Adapted by Stephen Jeffries from his stage play, The Libertine is stagy in a way that puts its characters in constant high dudgeon. And despite its shades of political and philosophical in trigue, the film is an unexpurgated downer. However scintillating the real Roch ester may have been, the verse he spouts here makes him sound like a Restoration frat boy on spring break to Bath. And the Earl’s biting disdain for his privileged existence is hard to sympathize with, though he does show a populist streak by hiring a ruffian, Alcock (an amusing Richard Coyle), as his manservant. Alcock—and yes, the name is punned to the last letter—is a breath of fresh air amid the film’s spoiled-rotten dandies and opulent bawdy houses. The Libertine does its heavy lifting through the reactions of the other characters to Johnny’s supposedly liberating attitude.
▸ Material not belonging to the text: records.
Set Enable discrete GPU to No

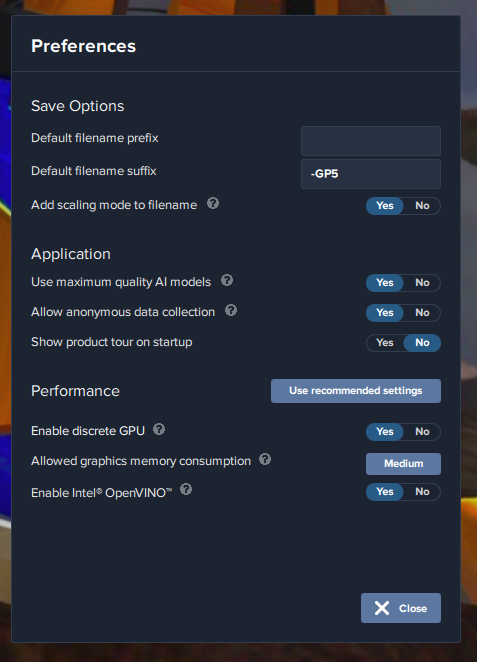[x=422, y=431]
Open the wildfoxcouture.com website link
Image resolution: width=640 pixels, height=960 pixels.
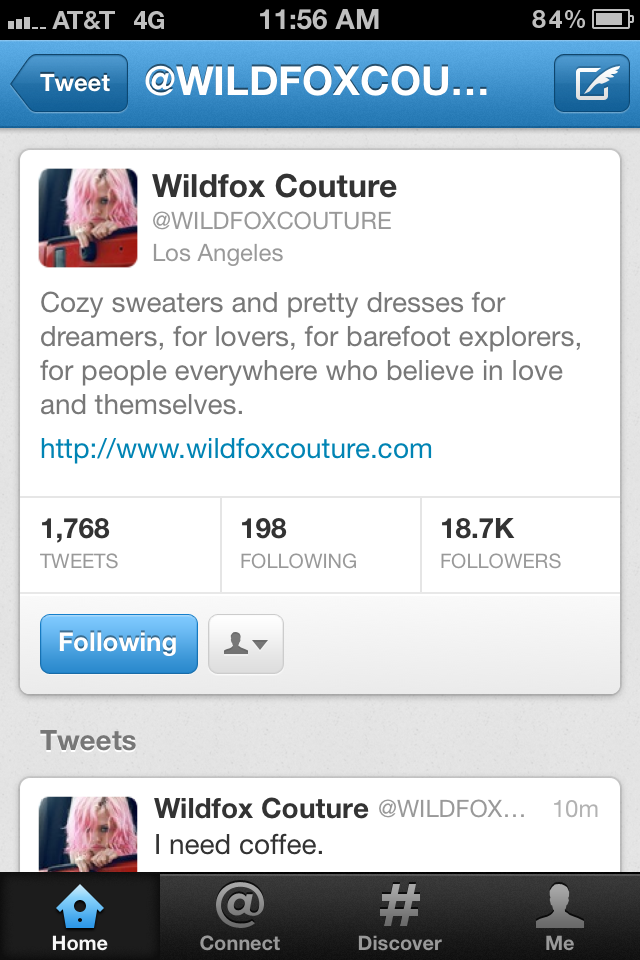(236, 449)
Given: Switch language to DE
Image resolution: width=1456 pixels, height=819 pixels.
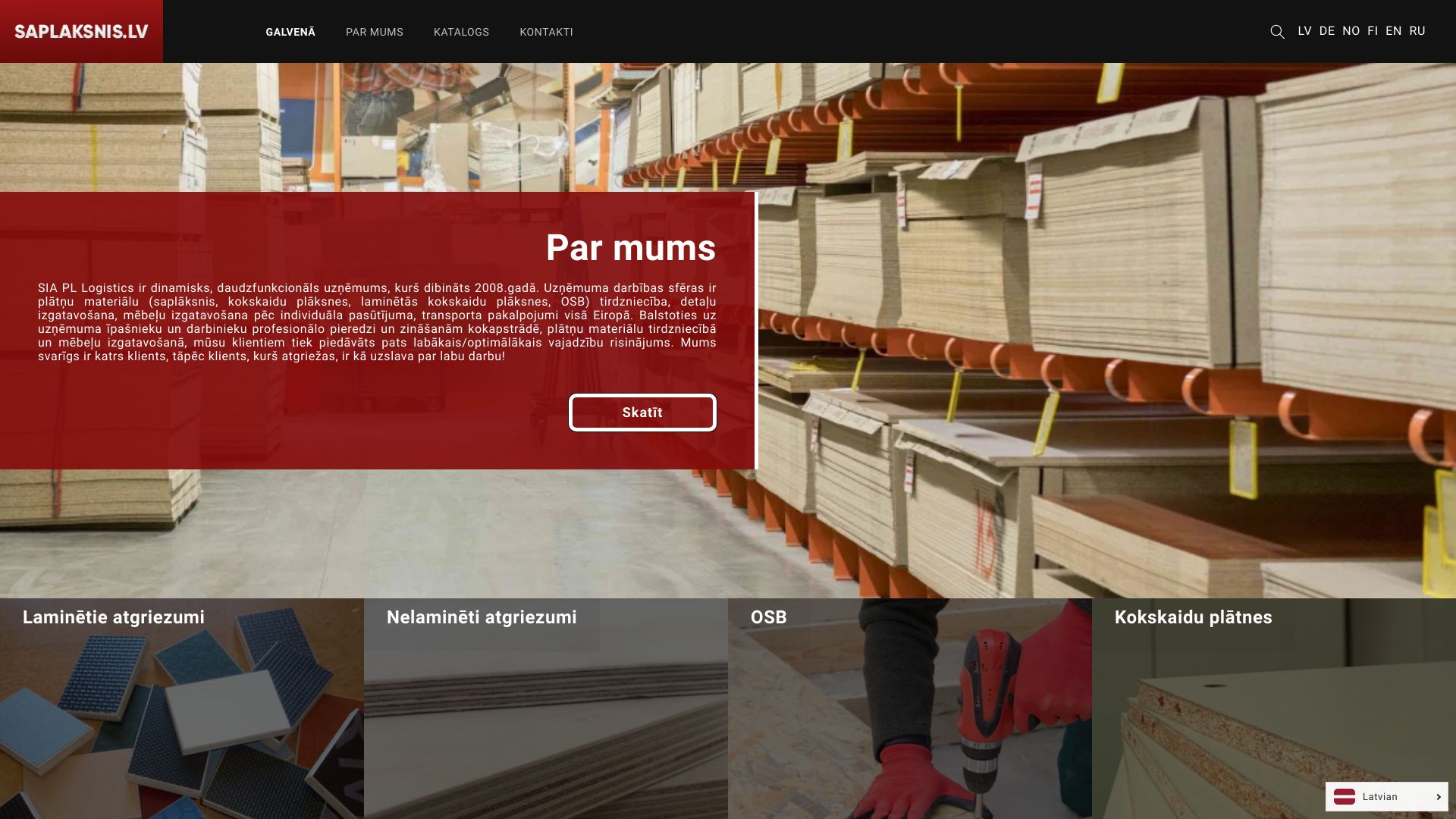Looking at the screenshot, I should (x=1327, y=31).
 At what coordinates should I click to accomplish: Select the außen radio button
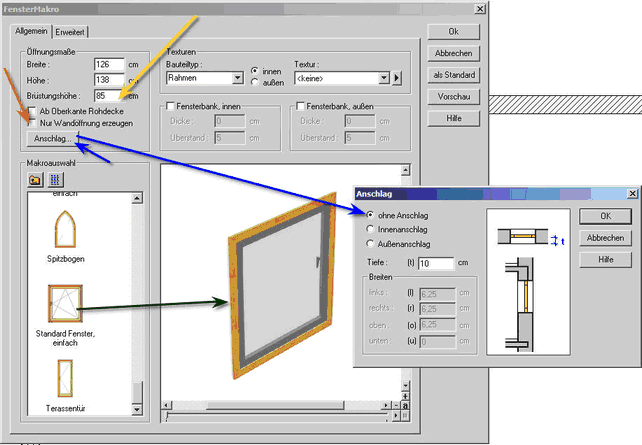(x=254, y=83)
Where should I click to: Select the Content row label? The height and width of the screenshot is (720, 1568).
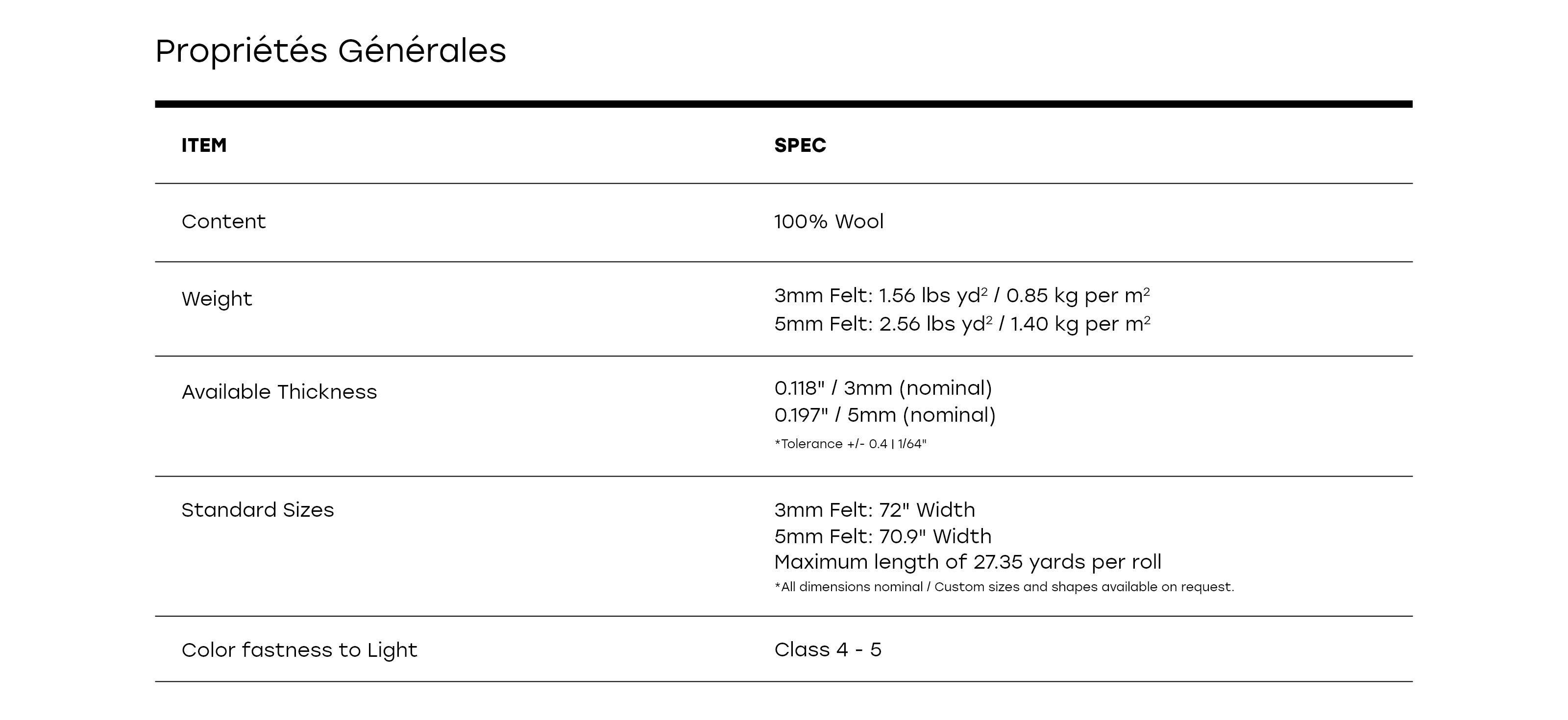pyautogui.click(x=223, y=221)
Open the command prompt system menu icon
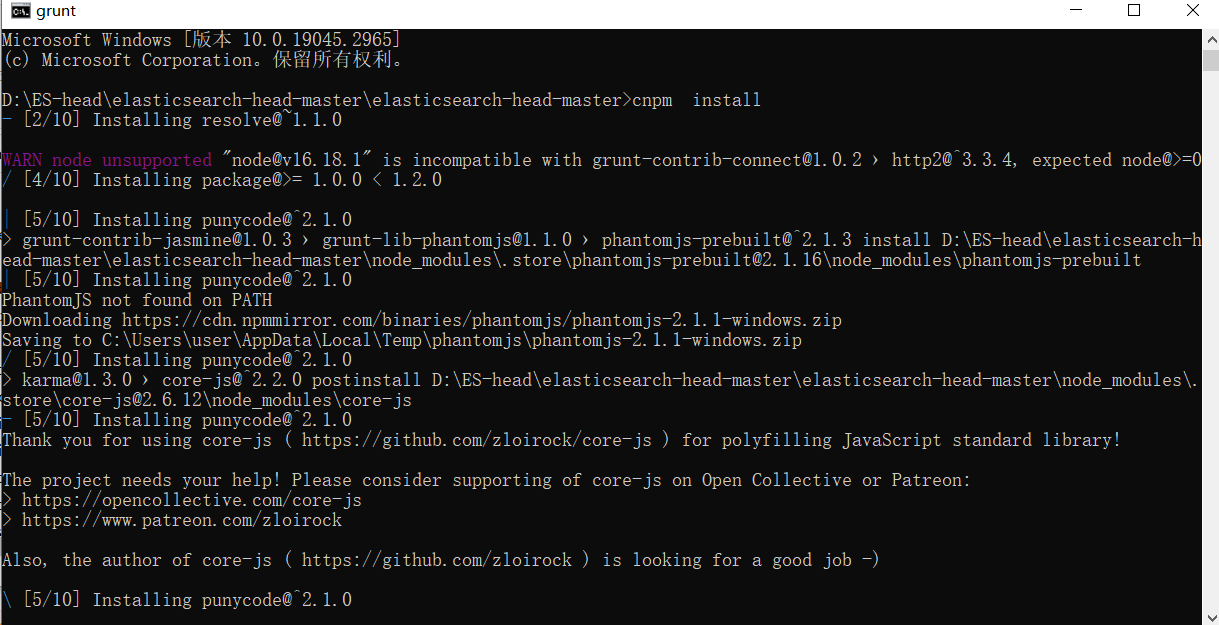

There are great and pithy speeches from his despairing wife, devout mother, treacherous friends, and most memorably, from the astute king (in contrast to Rupert Everett’s amusingly foppish Charles in Stage Beauty, Malkovich nails the king’s shrewdness and forbearance). But there’s nothing noble or rebellious about Johnny’s self-destruction, and the film dwells for a depressingly long time on his slide into ruin and degradation. Filmed in grainy textures and sickly tints meant to mimic candlelight, the visual funk becomes equally dispiriting. Taking his cue from the noble mind overthrown in Hamlet, Depp plays Johnny with admirable conviction, but this sodden Libertine is mostly much ado about nothing.